So sorry for your trouble.

We had the odor of gas, very slight wiffs, and the gas co said it was a cracked connection and shut off the gas to our heater in the middle of winter on a Friday afternoon. We couldn't get anyone out to repair for 5 days. We had to go out and buy an electric heater to heat only the kitchen where we huddled until it was finally repaired.

We have since replaced the whole unit at the cost of $5000 for gas heat/electric cooling. We're in the Southeast and need that cold air. Here gas is more expensive than electric power but we decided we liked gas heat. Electric heat here is a heat pump and it never seems really warm. The new unit replaced an 18+ yr old unit and has saved us about $50 a month.

I think switching over to electric would cost far more than your plumber's estimate which sounded reasonable.
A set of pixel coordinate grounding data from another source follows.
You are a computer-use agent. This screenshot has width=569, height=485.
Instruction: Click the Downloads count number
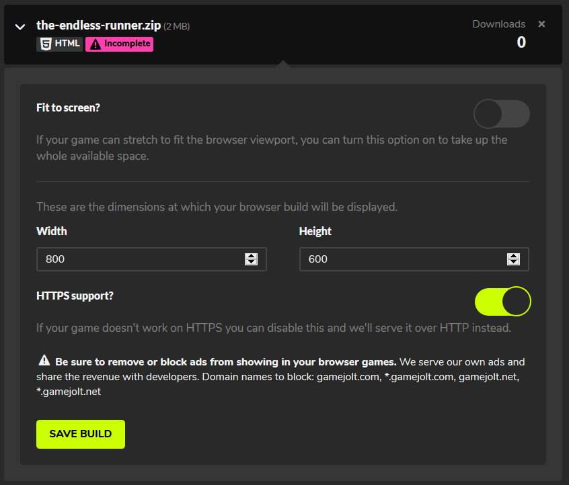521,42
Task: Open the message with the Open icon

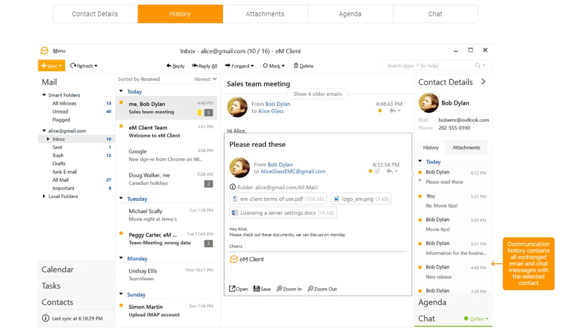Action: [x=232, y=289]
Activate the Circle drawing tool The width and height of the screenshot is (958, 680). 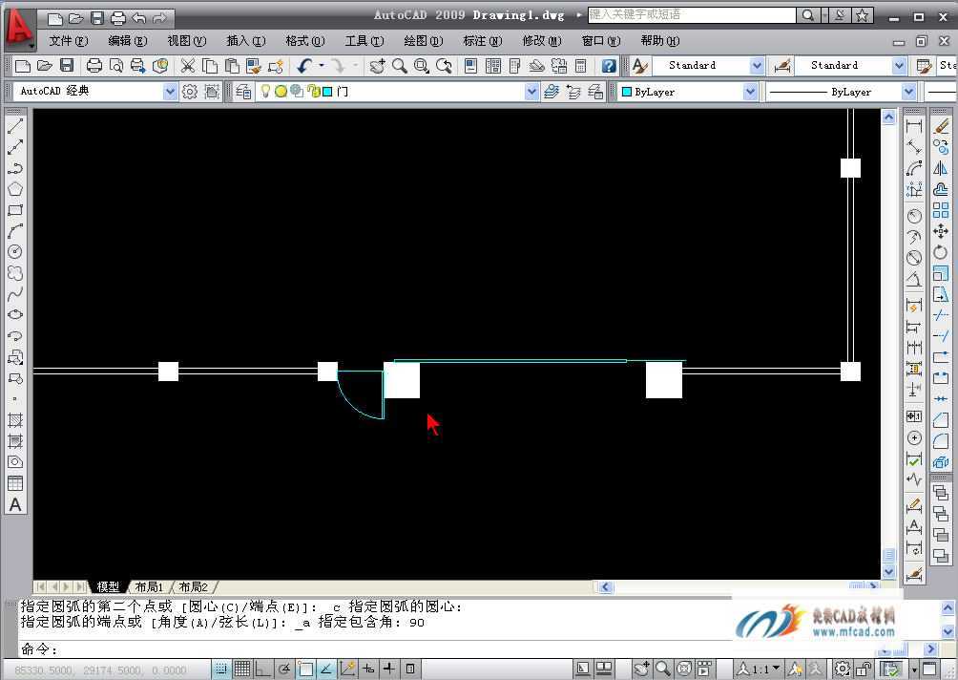coord(15,252)
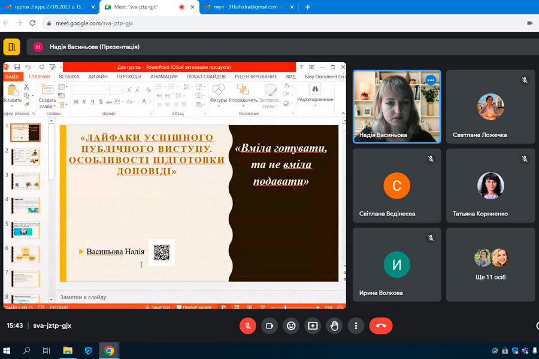
Task: Select Светлана Ложечка's participant tile
Action: click(x=490, y=107)
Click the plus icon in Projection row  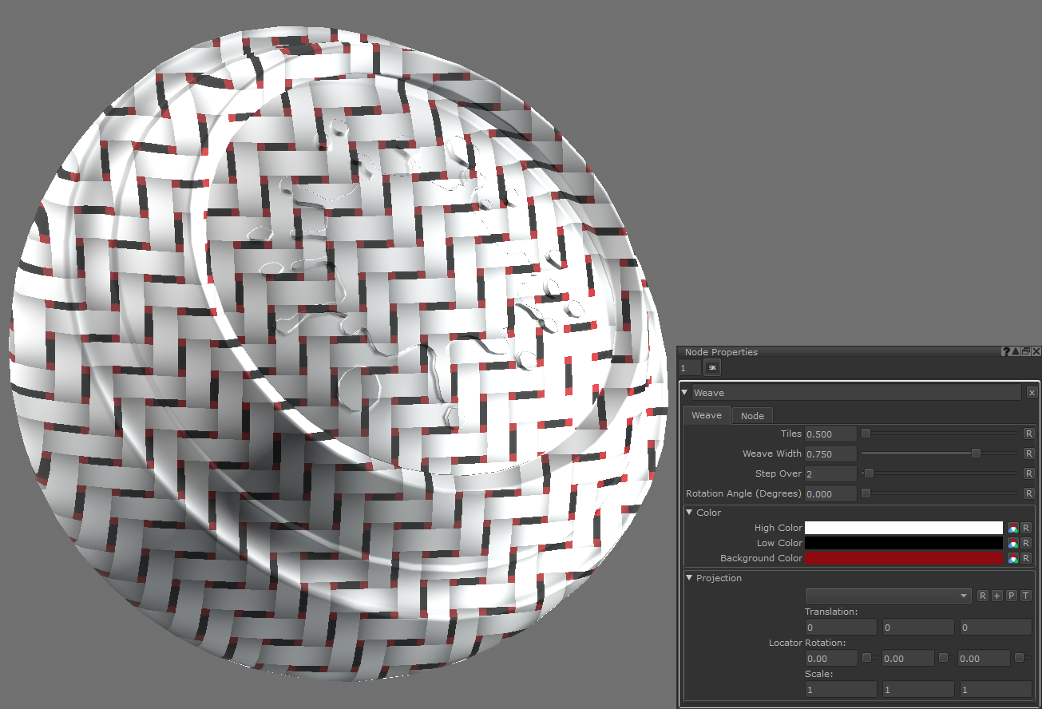click(997, 596)
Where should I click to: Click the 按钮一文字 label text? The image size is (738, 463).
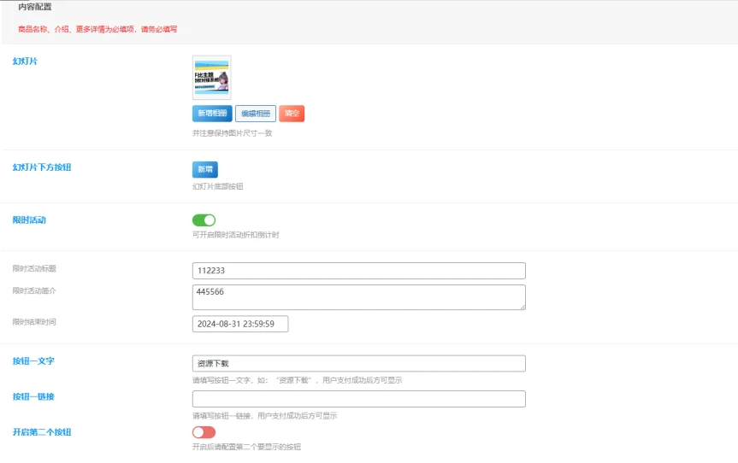pos(33,361)
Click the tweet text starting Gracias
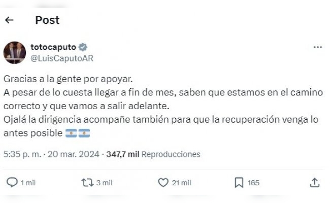330x203 pixels. (163, 106)
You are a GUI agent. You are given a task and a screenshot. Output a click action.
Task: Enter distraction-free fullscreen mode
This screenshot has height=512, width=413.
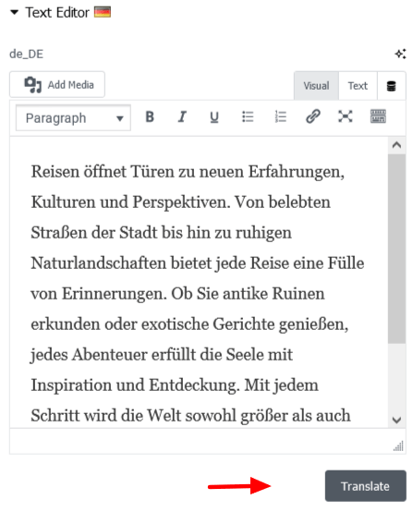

I know it is shocking to be forced to spend that kind of money.

You might want to see if energy savings from new appliances would help offset the expense. Compare the cost of electric and the cost of gas.

Our neighbors were forced to add a gas line to their fireplace just to keep the gas meter and line when the gas co found out they had installed an electric heat pump and switched to an electric water heater. All the houses in the neighborhood have gas and electric.

Gas cooking is also a better choice and if you ever sell it is a plus.

Good Luck! Hope you get this resolved soon.